__WHAT THE TASK REQUIRES__.
Omit the pictures, then reproduce every remaining record exactly.

__PROVIDED MATERIAL__.
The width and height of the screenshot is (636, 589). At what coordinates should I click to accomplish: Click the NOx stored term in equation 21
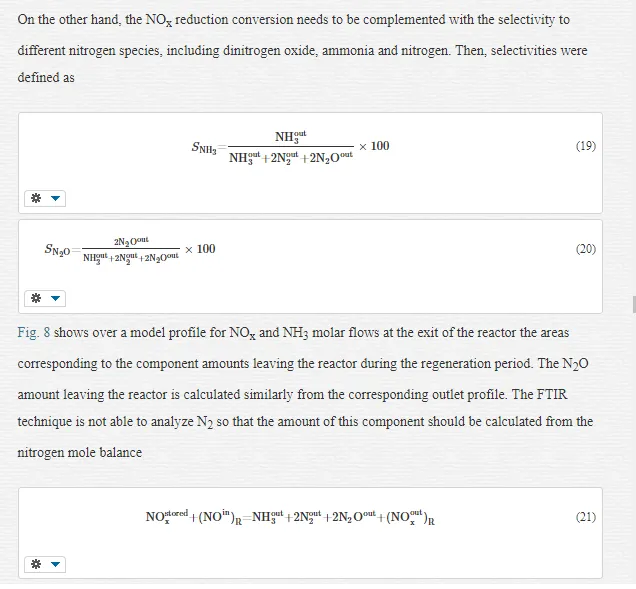pyautogui.click(x=167, y=517)
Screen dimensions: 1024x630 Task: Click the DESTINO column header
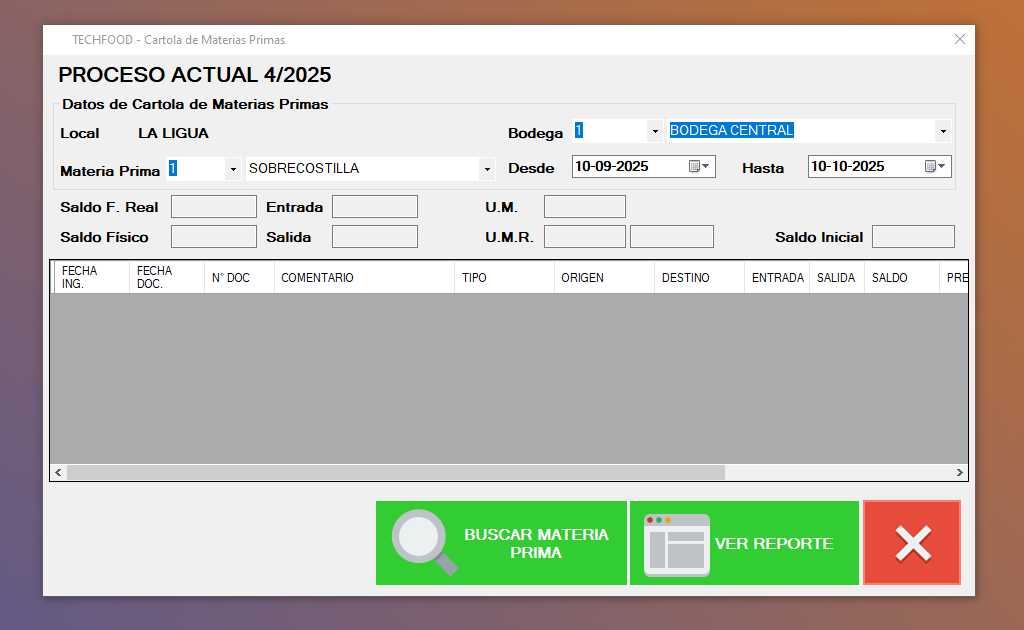click(698, 278)
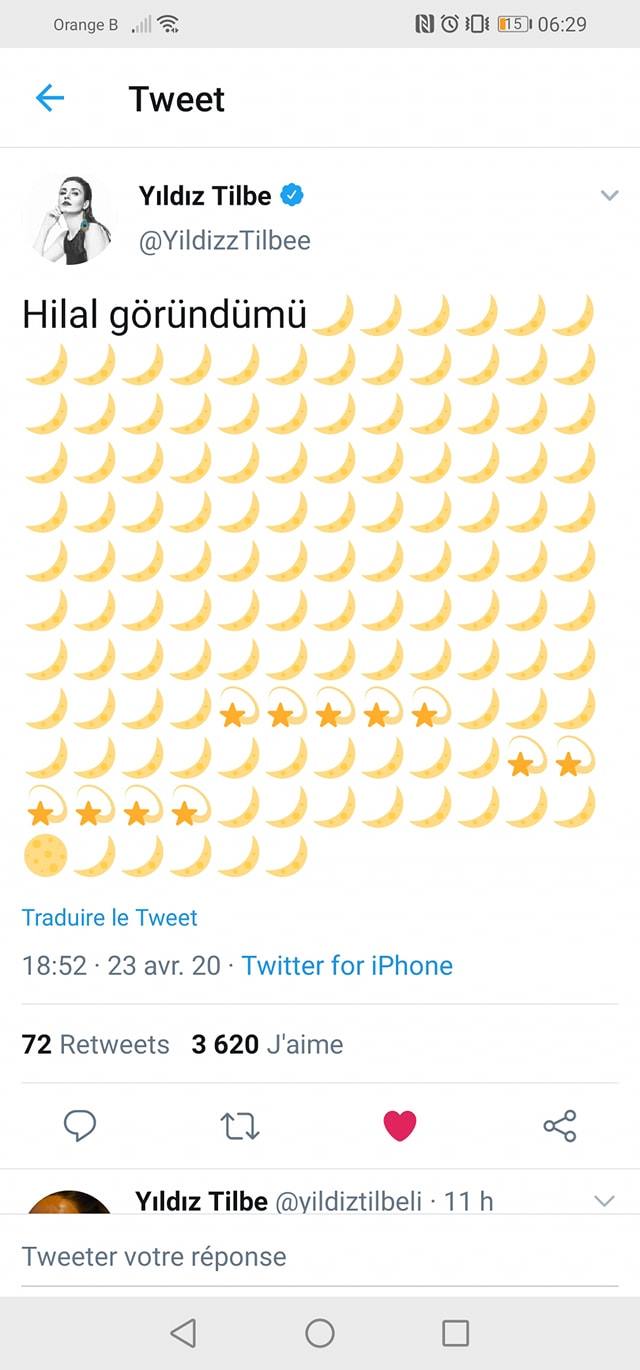The width and height of the screenshot is (640, 1370).
Task: Unlike the tweet via red heart
Action: 400,1126
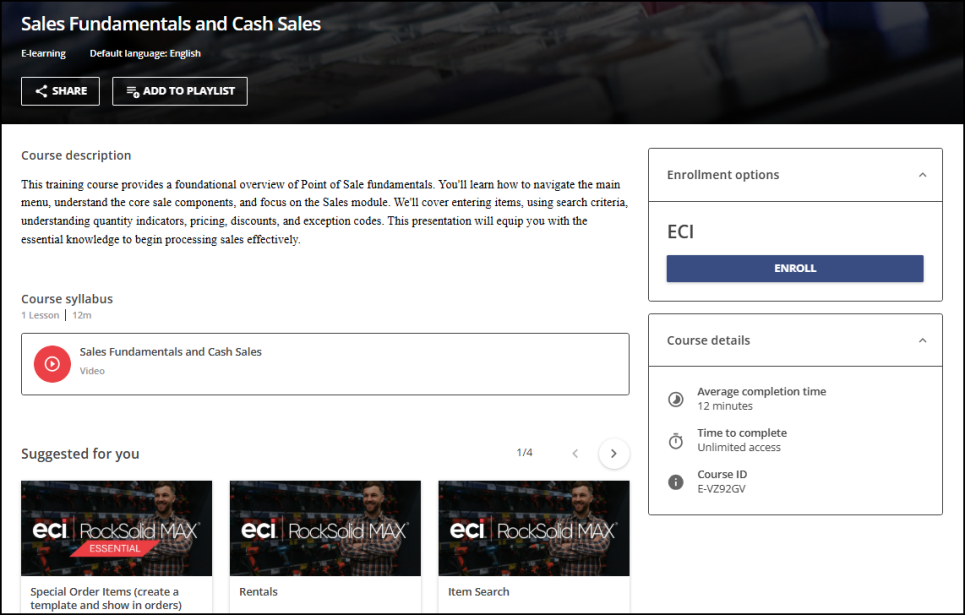Collapse the Course details panel
Image resolution: width=965 pixels, height=615 pixels.
(922, 341)
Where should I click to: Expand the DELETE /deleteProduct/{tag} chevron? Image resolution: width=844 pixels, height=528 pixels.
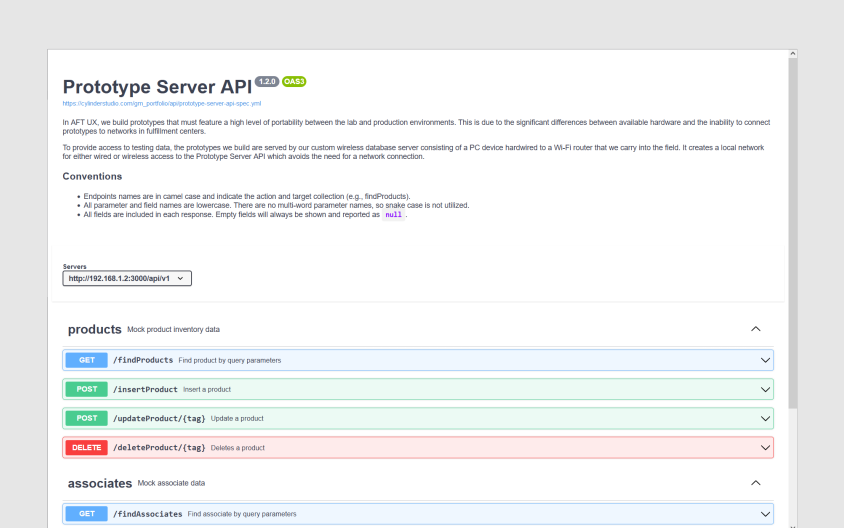[766, 447]
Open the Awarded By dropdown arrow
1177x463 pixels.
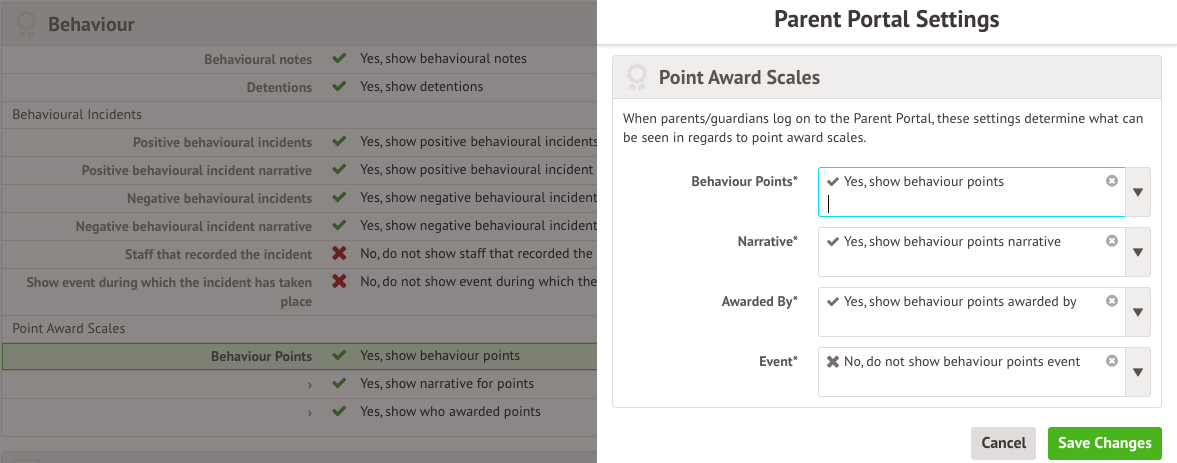[1138, 312]
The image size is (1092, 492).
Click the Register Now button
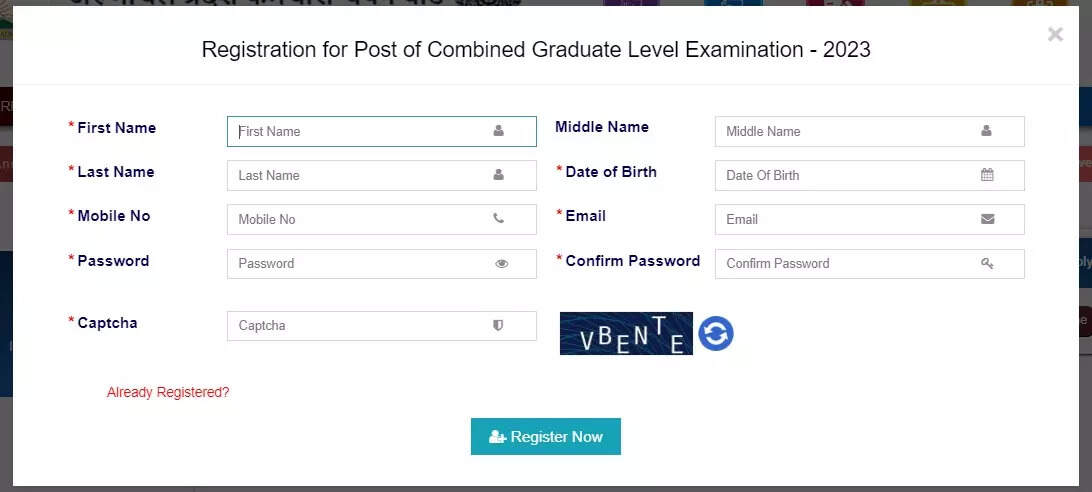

__TASK OUTPUT__.
The width and height of the screenshot is (636, 589). At what coordinates should I click to accomplish: Click the NOx stored term in equation 21
pyautogui.click(x=167, y=517)
Screen dimensions: 1024x630 Task: Click the DESTINO column header
click(698, 278)
The width and height of the screenshot is (640, 1370).
Task: Unlike the tweet via red heart
Action: 400,1126
Collapse the Course details panel
Image resolution: width=965 pixels, height=615 pixels.
(922, 341)
Where should I click to: Expand the DELETE /deleteProduct/{tag} chevron? Image resolution: width=844 pixels, height=528 pixels.
[766, 447]
Open the Awarded By dropdown arrow
1177x463 pixels.
[1138, 312]
The image size is (1092, 492).
Click the Register Now button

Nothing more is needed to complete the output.